I won't turn left and I won't turn right
I will not stray from the path that's right
But I'll keep on singing and I'll keep on reaching
And I'll follow, follow, follow Jesus Christ
If you know me at all, you know I don't like to dance. Don't ask me why, I don't know. I was not one of those kids who took dance lesson after dance lesson. It never really amazed or intrigued me. Someone once told me that I would find my "dance" in college. That has now come and gone and I still haven't found said "dance."
A couple of weeks ago they sang this song at church. I'm fairly certain that it is from a Vacation Bible School somewhere but it was easy enough for them to learn in English, so they did. I didn't mind, I was happy to be able to read the words to a song.

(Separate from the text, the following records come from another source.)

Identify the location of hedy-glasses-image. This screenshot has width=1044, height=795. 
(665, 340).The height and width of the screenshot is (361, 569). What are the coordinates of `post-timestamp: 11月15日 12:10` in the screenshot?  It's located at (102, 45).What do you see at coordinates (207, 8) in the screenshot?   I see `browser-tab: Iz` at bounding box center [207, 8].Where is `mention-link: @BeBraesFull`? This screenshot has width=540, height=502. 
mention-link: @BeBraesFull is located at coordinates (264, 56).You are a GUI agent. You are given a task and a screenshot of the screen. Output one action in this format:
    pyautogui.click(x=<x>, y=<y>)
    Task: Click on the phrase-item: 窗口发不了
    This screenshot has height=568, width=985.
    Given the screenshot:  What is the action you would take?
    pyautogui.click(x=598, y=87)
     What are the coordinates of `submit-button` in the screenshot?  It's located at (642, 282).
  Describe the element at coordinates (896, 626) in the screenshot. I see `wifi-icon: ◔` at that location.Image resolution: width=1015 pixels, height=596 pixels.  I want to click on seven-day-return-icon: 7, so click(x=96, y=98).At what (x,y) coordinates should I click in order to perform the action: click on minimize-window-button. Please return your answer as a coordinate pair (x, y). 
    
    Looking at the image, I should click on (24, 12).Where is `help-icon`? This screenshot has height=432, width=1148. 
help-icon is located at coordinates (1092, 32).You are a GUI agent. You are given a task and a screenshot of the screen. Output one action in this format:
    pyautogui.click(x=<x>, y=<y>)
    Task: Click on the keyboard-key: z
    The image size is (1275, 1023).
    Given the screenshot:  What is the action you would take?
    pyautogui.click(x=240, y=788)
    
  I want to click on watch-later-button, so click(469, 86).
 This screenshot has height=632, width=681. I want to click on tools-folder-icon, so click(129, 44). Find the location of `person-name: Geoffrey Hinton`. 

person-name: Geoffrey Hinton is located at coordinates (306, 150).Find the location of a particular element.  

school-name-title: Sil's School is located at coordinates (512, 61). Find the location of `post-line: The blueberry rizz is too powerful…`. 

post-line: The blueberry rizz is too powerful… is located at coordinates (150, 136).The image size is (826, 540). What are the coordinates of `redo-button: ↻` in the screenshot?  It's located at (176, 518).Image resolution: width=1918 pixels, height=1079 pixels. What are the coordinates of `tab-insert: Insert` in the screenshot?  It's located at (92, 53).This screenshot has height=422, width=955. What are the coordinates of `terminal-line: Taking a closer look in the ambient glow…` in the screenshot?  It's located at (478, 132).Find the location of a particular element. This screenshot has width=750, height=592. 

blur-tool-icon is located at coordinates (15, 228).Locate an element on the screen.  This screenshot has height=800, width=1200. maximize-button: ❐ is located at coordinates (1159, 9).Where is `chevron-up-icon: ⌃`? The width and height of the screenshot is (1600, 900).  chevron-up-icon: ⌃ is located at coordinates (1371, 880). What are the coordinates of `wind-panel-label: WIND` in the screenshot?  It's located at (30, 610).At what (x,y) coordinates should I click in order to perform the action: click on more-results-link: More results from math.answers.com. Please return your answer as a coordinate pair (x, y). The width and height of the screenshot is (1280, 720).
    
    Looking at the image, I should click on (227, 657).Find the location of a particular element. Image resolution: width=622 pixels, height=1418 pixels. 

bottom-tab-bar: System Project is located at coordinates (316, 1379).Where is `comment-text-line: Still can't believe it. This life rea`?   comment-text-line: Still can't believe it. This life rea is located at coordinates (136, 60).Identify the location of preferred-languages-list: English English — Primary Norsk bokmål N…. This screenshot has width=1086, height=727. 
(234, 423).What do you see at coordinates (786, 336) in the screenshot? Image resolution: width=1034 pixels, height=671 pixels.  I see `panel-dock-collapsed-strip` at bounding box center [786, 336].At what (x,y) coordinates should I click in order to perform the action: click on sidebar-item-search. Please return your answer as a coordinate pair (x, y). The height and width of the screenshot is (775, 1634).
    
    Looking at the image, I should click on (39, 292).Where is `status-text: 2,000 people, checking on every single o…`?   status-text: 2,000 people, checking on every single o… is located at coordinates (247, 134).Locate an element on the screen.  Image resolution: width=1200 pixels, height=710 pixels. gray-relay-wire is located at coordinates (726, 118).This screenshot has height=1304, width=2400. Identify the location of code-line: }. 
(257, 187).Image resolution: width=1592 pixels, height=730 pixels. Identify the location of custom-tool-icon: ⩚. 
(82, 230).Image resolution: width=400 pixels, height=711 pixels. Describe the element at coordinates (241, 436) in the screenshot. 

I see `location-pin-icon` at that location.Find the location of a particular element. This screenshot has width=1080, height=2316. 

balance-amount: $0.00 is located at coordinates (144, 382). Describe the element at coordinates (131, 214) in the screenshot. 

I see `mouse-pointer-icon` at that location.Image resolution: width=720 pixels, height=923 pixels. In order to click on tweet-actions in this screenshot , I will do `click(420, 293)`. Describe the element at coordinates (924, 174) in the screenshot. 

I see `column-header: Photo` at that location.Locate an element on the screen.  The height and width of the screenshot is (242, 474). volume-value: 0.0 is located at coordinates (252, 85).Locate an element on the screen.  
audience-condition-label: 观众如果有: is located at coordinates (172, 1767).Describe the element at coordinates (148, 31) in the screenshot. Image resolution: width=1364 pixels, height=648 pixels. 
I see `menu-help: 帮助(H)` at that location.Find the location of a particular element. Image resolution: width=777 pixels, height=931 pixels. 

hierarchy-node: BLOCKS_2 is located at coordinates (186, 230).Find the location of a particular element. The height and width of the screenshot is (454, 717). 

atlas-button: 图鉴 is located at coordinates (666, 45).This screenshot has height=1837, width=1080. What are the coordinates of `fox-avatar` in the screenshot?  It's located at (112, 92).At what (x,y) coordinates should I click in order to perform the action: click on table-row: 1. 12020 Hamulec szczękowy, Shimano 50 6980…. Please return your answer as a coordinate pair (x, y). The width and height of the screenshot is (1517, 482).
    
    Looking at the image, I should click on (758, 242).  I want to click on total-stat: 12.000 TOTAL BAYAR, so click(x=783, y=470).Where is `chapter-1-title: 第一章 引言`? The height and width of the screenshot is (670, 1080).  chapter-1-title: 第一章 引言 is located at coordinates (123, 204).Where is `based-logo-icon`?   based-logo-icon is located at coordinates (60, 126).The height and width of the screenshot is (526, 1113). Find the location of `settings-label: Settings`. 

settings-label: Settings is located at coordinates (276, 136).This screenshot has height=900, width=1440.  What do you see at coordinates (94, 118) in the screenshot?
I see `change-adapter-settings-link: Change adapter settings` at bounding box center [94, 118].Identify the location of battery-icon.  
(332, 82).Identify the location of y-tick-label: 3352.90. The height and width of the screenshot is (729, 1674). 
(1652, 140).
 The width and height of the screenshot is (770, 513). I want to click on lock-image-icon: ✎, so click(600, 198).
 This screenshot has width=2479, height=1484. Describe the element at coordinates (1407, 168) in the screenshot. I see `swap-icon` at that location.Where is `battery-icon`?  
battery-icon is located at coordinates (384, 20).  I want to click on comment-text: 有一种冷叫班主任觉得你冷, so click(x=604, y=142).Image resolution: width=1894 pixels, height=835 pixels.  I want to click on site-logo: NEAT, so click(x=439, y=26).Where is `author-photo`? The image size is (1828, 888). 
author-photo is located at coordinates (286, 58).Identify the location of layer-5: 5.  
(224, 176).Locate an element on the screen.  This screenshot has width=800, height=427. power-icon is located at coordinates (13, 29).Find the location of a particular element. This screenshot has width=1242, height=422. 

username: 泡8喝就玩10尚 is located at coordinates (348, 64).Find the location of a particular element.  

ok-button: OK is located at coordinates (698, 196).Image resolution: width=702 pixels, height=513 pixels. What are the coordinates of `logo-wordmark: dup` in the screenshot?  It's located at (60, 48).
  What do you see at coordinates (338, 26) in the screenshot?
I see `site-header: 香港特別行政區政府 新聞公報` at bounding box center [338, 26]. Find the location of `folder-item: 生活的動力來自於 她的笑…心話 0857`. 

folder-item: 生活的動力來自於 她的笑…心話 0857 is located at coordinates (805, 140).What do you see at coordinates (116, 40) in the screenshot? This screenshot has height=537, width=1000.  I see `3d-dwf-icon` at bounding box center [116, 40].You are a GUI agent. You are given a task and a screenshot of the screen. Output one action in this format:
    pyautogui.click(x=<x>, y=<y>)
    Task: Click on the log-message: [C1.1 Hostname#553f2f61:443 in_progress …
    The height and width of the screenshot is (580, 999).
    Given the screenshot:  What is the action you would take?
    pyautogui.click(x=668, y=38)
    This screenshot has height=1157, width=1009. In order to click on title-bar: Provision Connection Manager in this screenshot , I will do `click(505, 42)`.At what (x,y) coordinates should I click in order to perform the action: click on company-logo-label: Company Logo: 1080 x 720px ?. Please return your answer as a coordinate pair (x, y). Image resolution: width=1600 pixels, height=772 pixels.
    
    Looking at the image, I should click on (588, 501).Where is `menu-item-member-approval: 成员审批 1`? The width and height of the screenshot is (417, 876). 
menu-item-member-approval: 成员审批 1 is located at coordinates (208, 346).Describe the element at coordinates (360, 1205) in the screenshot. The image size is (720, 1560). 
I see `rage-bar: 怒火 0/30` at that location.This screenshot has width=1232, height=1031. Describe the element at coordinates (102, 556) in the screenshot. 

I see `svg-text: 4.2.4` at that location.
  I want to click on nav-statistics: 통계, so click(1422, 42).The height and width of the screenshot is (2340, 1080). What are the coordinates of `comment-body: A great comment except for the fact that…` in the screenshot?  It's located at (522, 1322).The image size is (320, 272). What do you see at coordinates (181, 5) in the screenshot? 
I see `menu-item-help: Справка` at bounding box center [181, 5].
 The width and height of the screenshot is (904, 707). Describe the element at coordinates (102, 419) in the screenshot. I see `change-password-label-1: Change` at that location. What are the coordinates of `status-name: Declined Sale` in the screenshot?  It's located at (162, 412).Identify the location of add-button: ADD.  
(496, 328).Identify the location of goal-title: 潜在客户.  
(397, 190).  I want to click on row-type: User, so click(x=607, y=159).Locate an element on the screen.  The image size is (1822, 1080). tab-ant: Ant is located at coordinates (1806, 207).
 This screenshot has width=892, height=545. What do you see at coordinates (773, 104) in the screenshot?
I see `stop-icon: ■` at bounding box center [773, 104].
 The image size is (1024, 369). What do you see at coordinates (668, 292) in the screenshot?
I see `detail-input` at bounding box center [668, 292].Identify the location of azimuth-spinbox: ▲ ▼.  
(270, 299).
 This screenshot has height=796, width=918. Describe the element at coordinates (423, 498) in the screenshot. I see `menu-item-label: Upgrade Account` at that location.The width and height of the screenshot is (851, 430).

This song immediately stuck with me. Not just because of the English words but because of the dance, too. Nearly every song we sing at church has a dance that goes with it. It always make me slightly uncomfortable because they always ask me to dance along with them, joining in the sometimes crazy motions. And I haven't quite found my ability to look like a complete fool yet.
But, ever since I learned this song, I've been doing the motions--dancing--frequently. The song is so joyful for me because I feel connected to everyone at church as I join in with them. I am able to take part in something that expresses their love for God and in turn am able to praise Him too.
As I am bursting at the seems with joy, already saddened at the thought of leaving Mongolia, I remember the beginning. I remember how scared I was and how hard it was to be here. I remember everything being such a challenge. I remember tears and I remember sorrow.
I remember those days and I realize that I don't have to stay in the sorrow, I can keep on singing. I also realize that even that connects me with my Mongolian brothers and sisters. I was reminded the other day of something really beautiful about so many people from around the world. So many people are joyful, faithful and grateful even when they often don't have much reason to be. Their joy, faith and gratefulness come from somewhere deeper. A place of simplicity and appreciation for every breath.
That reminder along with with some other reminders from a book I recently started reading I have been awakened again to the reality that joy and sorrow exist together. Neither one should cast shadows over the other. In our joy we remember sorrow for the closeness to God that it brought. And in our sorrow we are pointed to something greater, something joyful. Both give us cause to celebrate the One who is the giver of it all.
"Jesus shows, both in his readings and in his life, that true joy often is hidden in the midst of our sorrow, and that the dance of life finds its beginnings in grief." Henri Nouwen: Here and Now, page 47
I would not call my beginnings in Mongolia grievous but I would call the dance I'm finding to be the dance of life. I am joyfully remembering my sorrow.
I'll keep on singing and I'll keep on dancing.